Yılmaz, "HSK'ya ulaşan 'rüşvet alıyor, şu dosyada rüşvetle tahliye edildi' gibi somut şikayetlere HSK'nın sessiz kalması mümkün değil, şu ana kadar kalmadı. Bundan sonra da kalamaz. Hiçbir şekilde duraksamaya meydan vermeden, çekince duymadan her iddianın üzerine gittik, hiçbir iddianın savsaklanması, sümen altı edilmesi mümkün değildir." diye konuştu.
HSK'ya yılda 20 bin şikayet geldiği, bunların ancak bin 400 ila bin 600'ünün soruşturma izni verilmesiyle sonuçlandığı bilgisini paylaşan Yılmaz, bu soruşturma izinlerinden de ancak 300-350'sinin cezai işlemle sonuçlandığını bildirdi.
Gaziantep Adliyesi'nin denetiminin 2017'de tamamlandığını, o süreçte de bu yönde herhangi bir şikayet gelmediğini aktaran Yılmaz, şunları söyledi:
"Hakim savcı arkadaşlarımız dünyada eşi benzeri görülmemiş ağır bir yük altında çalışıyor. Bu kadar az kadroyla çok sayıda terör, darbe soruşturmasının altından yüzakıyla kalkan bir adliyeden, hakim, savcıdan bahsediyoruz. Lütfen bu görülsün. Bu ağır yükün altından gece gündüz çalışarak adalet dağıtmaya çalışıyorlar. Herkes yargıya inansın, güvensin bunlar bizim insanımız."

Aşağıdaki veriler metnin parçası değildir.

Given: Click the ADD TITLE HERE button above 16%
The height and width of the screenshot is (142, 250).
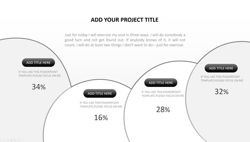Looking at the screenshot, I should 100,94.
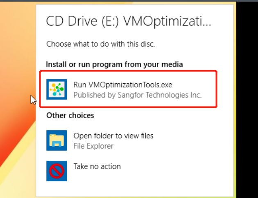Choose the "Take no action" option
The image size is (258, 198).
pyautogui.click(x=97, y=166)
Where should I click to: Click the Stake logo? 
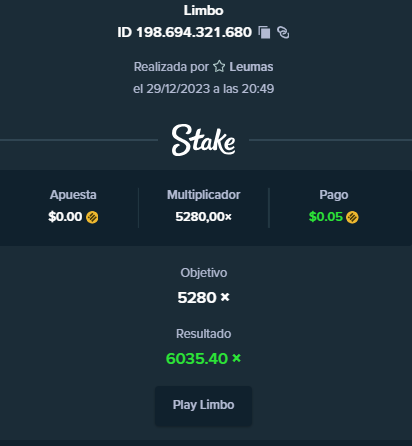point(203,140)
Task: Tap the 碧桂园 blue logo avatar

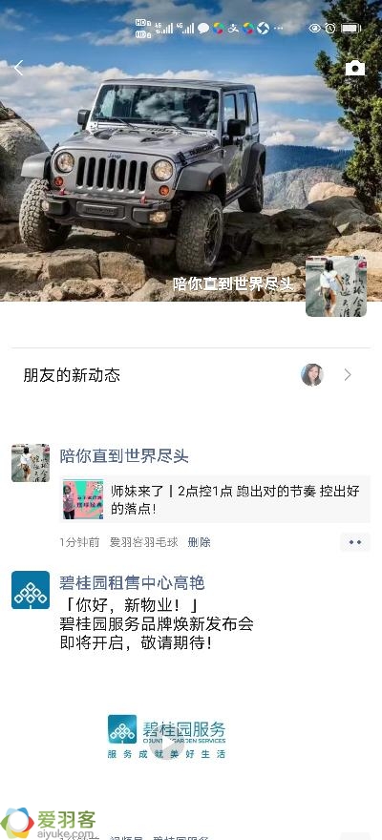Action: (x=31, y=590)
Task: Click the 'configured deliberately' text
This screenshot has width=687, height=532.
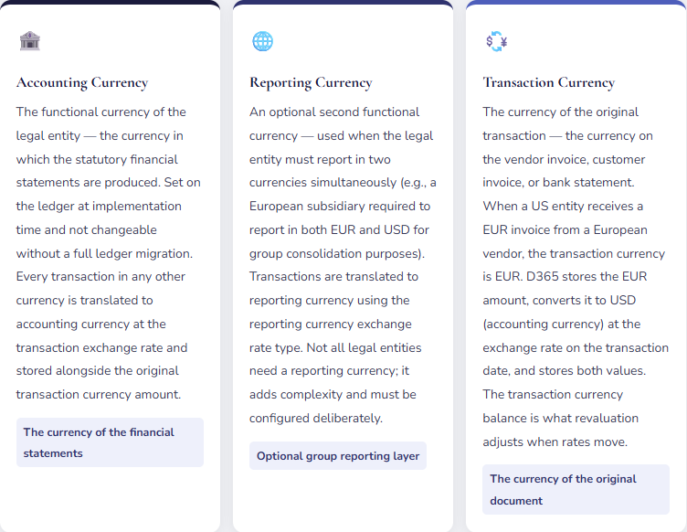Action: 315,418
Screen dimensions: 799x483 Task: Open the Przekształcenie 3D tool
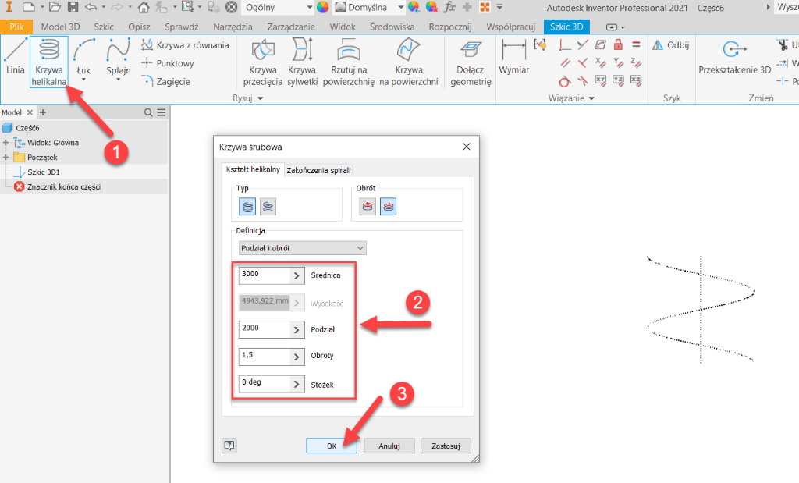(x=733, y=58)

- Samsun kız yurdunu bastığı iddia edilen savcı
"Nişanlısı ile tartışan Samsun Cumhuriyet Savcısı A.İ.T'nin öğrenci yurdunu bastığı" iddialarıyla ilgili bir soru üzerine de Mehmet Yılmaz, savcı hakkında inceleme izni verildiğine işaret ederek, dosyanın müfettişe gönderildiğini ve soruşturmanın kısa sürede sonuçlanacağını aktardı.